1. External Stress: This is depressing (the adjective). The rescuer could come from many disciplines. A wardrobe makeover could be the key (see What Not To Wear). A lawyer could spring for bail, a trucker could pull one's stranded car out of a snowbank. If sadness comes from winter darkness (see Seasonal Effective Disorder ) then a travel agent could offer just the cure. If the stresses are financial, a financial planner could solve the problems, albeit much more slowly. In any event, this is not a disease unto itself, but simply a normal reaction to unhappy circumstances.
2.Internal Stress: This is depression (the noun). Nothing in the external world makes any difference. For example a person could be financially secure, in good health, and have good relations with family and friends. But they could also be feeling a crushing daily sadness. This is the chemical imbalance inside the brain that deserves full consideration of medical science. The rescue menu here is much different, involving a medical work-up, councelling, and often medications.
The problem arises when the public assumes that all who are depressed should start with drug therapy. Here are a few areas to review before seeking medication:
1. Diet: Depression is made worse by the inappropriately named "comfort" foods. It would be counterproductive to have an antidepressant pill in one hand, and a bag of cookies or a soda in the other.
2. Sleep: Rest is a weapon for the next day's battles. Insomnia can be beaten (see Insomnia: Is It Worth Losing Sleep Over?).
3. Exercise: Runners speak of the endorphin "high" that comes with their daily exercise, and of feeling depressed when they stop for a few days. Exercise in any form is excellent for mood elevation.
4. Time management: If you are feeling overwhelmed and depressed by today's time "famine", then get a grip on your time management. Start writing things down in one trusted place (organizer book or cell phone).

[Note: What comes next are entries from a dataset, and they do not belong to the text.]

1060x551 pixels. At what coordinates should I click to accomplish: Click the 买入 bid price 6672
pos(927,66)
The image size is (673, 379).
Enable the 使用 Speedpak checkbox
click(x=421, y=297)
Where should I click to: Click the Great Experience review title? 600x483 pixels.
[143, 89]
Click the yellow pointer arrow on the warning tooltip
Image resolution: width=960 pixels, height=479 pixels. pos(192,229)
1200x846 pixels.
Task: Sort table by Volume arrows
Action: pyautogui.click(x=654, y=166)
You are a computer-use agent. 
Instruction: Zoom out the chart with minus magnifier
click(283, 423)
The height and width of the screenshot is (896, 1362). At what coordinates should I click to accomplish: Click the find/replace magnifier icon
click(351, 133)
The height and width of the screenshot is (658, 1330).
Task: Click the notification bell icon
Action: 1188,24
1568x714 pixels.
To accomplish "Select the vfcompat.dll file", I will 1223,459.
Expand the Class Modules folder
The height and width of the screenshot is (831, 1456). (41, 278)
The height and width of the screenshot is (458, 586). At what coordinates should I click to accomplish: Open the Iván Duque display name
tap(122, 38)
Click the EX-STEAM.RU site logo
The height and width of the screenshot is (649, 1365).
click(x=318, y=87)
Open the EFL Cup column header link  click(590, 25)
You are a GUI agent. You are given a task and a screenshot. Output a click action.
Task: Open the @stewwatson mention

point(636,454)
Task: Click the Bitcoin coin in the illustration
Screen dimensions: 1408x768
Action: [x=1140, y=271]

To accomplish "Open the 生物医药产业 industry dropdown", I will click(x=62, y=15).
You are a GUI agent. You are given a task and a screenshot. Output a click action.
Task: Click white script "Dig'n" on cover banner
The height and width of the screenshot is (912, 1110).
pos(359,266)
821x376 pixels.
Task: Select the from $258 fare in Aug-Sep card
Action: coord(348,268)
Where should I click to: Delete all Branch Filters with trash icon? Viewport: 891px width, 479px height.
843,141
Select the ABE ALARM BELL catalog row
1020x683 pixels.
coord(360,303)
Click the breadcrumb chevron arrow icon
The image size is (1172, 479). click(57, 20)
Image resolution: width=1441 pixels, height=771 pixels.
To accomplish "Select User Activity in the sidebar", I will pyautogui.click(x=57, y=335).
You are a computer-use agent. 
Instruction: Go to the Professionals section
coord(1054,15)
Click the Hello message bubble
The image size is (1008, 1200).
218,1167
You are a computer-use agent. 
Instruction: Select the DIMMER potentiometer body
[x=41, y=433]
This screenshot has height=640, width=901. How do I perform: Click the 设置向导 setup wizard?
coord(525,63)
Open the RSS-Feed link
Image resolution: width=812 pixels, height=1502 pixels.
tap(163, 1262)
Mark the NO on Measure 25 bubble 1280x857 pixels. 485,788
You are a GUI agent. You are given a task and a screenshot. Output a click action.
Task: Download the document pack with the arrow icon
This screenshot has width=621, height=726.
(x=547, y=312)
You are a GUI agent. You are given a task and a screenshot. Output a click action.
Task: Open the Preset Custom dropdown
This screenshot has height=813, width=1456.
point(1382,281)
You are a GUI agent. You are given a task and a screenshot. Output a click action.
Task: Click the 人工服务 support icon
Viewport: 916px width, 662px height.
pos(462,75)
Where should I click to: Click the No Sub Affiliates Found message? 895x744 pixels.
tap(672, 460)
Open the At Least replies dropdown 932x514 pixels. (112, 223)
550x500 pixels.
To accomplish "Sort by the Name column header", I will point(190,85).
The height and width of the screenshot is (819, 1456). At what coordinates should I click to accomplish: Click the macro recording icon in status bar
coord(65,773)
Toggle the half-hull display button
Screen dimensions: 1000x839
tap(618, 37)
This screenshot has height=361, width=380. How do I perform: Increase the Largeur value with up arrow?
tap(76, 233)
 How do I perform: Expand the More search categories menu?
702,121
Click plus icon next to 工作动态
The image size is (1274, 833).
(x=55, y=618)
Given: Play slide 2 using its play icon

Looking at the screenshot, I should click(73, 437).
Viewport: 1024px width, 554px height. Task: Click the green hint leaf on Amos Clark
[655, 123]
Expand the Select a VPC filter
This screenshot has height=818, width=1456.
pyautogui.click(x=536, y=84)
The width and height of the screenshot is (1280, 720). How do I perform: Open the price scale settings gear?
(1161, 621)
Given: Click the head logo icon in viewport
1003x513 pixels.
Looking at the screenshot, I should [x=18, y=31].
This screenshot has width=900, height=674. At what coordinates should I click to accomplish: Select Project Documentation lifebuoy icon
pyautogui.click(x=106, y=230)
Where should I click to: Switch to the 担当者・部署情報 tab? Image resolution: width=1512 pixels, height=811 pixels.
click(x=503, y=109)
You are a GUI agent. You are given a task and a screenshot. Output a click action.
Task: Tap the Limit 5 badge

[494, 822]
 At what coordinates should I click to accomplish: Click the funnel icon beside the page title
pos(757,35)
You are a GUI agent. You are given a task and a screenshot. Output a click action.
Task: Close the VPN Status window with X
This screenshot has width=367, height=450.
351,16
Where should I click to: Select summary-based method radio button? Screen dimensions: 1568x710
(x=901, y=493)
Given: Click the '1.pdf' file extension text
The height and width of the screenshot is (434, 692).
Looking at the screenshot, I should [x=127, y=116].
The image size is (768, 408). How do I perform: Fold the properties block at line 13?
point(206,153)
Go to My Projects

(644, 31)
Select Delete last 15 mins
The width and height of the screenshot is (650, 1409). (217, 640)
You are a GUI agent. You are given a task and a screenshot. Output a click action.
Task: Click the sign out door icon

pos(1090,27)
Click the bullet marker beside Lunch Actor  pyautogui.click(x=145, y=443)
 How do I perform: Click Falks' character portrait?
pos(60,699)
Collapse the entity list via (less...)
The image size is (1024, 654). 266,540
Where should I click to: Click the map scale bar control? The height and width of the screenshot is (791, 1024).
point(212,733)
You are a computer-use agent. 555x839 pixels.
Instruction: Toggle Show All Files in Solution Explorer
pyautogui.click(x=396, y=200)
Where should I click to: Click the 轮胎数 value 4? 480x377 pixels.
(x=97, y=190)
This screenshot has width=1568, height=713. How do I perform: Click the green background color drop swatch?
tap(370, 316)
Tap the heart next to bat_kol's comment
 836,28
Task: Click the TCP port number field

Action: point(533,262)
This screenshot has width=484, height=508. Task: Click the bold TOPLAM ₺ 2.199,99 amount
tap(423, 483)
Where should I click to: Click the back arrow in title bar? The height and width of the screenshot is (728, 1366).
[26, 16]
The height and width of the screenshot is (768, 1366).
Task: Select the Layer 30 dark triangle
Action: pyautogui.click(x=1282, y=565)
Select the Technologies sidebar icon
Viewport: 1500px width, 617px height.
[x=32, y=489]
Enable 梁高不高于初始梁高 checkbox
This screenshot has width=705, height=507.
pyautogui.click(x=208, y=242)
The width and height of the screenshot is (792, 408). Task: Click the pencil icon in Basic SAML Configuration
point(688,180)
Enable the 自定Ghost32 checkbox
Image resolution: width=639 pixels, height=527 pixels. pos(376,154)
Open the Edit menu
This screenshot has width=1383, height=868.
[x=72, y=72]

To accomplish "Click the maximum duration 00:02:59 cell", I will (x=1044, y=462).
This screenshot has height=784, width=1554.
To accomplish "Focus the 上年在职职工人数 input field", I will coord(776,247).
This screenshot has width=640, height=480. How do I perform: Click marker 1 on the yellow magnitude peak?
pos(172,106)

Learn to prioritize, and be selective about which of tomorrow's activities are really important. The lesser items could be put off, or done if time emerges. Then when you do get a ten minute gap, you won't fritter it away.
If you are feeling depressed, don't assume that relief is only a pill away. Take a look at your circumstances, and consider your responses to diet, sleep and exercise. If you are still blue, by all means see your doctor for further advice.